Maryland State Police troopers, agents from the Bureau of Alcohol, Tobacco, Firearms and Explosive's Hyattsville offices, and FBI agents are also assisting.
Less than a month ago, after the Parkland shooting, Hogan proposed spending $125 million next year to enhance security at schools in the state, including by reinforcing doors and installing panic buttons to prevent and react to shooters.
He also suggested $55 million for two ongoing spending initiatives, including $50 million for "school safety grants" that could pay for armed school resource officers, technology and counselors at public schools, and increased funding for the state's Center for School Safety, which would include money to hire social media experts to scour the internet looking for threats.
The proposals are currently being considered by lawmakers in Annapolis, who have already given initial approval to three tougher gun-control laws.
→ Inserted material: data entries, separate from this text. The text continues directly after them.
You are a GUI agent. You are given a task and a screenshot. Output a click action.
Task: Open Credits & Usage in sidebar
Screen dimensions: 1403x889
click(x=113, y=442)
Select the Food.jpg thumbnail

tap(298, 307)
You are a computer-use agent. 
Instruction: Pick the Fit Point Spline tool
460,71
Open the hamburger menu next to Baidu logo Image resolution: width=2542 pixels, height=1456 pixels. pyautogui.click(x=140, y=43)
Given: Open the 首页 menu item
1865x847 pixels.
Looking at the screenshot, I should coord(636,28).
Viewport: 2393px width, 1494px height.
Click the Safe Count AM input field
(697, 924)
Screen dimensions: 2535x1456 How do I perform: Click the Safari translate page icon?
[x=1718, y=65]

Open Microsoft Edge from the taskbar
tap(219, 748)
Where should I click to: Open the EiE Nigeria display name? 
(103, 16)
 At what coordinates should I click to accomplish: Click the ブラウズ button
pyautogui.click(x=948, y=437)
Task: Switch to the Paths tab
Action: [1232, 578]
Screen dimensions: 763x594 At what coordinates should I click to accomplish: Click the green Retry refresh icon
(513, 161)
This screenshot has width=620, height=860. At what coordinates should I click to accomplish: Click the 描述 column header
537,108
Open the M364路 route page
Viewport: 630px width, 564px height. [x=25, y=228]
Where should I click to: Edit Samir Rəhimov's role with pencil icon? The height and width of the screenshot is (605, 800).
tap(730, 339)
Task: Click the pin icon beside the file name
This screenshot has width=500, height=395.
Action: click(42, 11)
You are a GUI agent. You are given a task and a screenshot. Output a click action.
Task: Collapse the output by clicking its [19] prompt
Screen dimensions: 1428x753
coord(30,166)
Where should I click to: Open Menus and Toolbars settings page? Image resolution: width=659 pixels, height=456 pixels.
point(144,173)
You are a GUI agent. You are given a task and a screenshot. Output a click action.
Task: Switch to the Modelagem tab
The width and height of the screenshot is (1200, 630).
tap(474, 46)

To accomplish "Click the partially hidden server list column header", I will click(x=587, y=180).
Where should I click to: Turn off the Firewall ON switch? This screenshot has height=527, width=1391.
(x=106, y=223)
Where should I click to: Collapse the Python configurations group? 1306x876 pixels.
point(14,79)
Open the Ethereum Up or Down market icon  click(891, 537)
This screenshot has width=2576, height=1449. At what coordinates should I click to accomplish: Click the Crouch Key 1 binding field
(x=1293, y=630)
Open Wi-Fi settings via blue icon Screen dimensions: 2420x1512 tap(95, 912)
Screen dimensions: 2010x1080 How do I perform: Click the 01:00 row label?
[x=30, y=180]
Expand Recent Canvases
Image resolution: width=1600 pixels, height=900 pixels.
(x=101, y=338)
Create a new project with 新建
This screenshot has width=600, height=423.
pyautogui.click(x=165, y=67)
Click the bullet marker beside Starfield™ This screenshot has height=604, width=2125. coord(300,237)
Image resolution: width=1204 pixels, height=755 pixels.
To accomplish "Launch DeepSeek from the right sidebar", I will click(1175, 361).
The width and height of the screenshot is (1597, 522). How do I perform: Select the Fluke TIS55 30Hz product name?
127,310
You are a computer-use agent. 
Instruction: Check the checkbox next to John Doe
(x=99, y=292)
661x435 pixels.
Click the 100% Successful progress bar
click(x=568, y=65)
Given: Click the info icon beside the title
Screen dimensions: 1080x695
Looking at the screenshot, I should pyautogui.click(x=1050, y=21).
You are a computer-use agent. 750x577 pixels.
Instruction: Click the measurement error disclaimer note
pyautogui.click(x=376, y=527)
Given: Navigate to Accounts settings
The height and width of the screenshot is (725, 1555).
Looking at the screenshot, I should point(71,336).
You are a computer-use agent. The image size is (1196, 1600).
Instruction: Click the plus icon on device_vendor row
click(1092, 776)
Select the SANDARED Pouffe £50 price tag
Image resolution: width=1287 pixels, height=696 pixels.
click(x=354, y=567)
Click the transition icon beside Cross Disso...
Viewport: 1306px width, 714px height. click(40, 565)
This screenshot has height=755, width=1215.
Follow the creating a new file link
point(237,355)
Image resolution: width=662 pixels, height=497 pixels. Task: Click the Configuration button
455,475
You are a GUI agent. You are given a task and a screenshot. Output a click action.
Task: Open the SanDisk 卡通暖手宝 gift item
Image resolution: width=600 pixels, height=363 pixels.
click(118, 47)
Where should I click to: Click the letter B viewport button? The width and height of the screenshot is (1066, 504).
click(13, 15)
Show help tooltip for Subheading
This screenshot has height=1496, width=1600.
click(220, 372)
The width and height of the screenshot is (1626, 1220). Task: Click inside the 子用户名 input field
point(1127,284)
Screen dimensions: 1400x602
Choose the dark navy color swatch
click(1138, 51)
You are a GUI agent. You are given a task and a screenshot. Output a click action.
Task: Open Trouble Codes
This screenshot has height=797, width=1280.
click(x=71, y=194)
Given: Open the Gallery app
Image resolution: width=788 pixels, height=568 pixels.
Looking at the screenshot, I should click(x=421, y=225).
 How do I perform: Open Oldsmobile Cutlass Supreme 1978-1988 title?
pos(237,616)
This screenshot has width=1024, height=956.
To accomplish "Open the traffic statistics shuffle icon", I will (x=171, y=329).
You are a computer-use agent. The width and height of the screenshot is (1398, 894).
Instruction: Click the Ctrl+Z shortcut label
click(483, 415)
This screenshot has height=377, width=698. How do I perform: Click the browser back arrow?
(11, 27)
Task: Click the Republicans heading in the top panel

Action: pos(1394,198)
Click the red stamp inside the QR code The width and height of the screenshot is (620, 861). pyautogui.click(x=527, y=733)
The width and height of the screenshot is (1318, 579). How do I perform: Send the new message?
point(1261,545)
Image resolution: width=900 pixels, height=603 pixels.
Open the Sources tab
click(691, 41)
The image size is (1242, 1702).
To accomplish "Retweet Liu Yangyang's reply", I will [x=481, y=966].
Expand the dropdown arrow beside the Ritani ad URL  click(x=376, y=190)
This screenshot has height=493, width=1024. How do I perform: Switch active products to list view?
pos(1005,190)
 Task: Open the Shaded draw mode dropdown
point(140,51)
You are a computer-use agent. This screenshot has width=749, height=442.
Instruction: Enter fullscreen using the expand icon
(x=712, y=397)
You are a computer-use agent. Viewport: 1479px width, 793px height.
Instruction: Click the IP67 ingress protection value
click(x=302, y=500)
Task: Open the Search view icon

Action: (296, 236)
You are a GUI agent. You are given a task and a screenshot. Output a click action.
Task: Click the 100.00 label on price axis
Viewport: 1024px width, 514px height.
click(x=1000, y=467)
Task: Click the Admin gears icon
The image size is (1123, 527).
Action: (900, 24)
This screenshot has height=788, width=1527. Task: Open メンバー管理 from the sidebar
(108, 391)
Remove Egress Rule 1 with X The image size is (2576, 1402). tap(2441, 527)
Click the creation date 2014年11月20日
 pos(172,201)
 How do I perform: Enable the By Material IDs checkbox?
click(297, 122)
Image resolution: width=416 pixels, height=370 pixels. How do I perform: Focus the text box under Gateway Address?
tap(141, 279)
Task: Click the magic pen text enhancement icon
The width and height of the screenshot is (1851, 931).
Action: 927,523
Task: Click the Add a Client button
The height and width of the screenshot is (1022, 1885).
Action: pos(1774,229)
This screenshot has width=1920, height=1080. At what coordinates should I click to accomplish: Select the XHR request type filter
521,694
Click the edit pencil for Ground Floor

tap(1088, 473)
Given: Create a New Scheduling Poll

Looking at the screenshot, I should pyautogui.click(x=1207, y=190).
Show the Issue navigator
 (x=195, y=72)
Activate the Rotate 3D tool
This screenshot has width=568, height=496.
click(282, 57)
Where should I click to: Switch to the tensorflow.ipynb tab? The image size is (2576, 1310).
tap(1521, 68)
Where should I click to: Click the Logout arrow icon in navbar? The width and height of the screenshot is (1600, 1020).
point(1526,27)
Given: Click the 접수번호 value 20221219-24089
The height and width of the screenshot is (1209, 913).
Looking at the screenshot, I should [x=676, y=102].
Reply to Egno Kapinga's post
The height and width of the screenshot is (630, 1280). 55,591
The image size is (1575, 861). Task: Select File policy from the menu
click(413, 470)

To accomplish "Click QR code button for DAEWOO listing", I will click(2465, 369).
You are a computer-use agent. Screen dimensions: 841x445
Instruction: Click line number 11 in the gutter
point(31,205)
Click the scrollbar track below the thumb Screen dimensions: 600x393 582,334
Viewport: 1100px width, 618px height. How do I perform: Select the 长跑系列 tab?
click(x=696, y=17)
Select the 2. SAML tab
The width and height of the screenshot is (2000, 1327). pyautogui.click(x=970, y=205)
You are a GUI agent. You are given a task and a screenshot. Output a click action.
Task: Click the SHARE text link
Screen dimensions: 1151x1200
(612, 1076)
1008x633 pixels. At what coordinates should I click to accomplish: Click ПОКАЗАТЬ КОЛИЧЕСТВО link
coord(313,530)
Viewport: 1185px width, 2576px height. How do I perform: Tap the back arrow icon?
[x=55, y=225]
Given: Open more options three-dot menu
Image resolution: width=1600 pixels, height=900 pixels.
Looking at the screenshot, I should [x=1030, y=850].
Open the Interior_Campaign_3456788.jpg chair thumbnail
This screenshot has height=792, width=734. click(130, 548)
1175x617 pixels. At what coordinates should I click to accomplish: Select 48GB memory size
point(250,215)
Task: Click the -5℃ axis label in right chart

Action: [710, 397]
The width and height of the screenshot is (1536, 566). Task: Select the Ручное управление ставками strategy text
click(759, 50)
Sen. Steve Waugh, a Republican who represents St. Mary's County, said his Annapolis office had become a clearinghouse for information in the hours after the incident.
Waugh, with the support of the Senate's Democratic leadership, recently introduced a package of four bills dealing with school security. He said he's sure Tuesday's shooting will focus attention on it.
"It certainly adds urgency to it," Waugh said. "I'm just grateful we have a vehicle for us to begin the decision."
Waugh said the legislation is a bipartisan effort and that Senate President Thomas V. Mike Miller is a co-sponsor of the four bills. Waugh said the number of co-sponsors is growing.
"We have a bipartisan consensus that things need to be done," he said.
The Maryland House of Delegates opened their session Tuesday with a moment of silence for the shooting victims in St. Mary's County.
Education secretary Betsy DeVos called the incident at Great Mills a "horrifying situation," and said her agency stands ready to help.
"Our hearts and prayers are with those impacted, and our deep appreciation goes out to the first responders," she wrote on Twitter.
Since the Parkland shooting, many districts around the country have seen an spike in threats made against schools. In late February, local media reported that police were investigating a social media threat against Great Mills, warning of an upcoming school shooting.
Police increased their presence at the high school, according to TheBayNet.com, though the threat was no substantiated. There has been no indication that Tuesday's incident is related.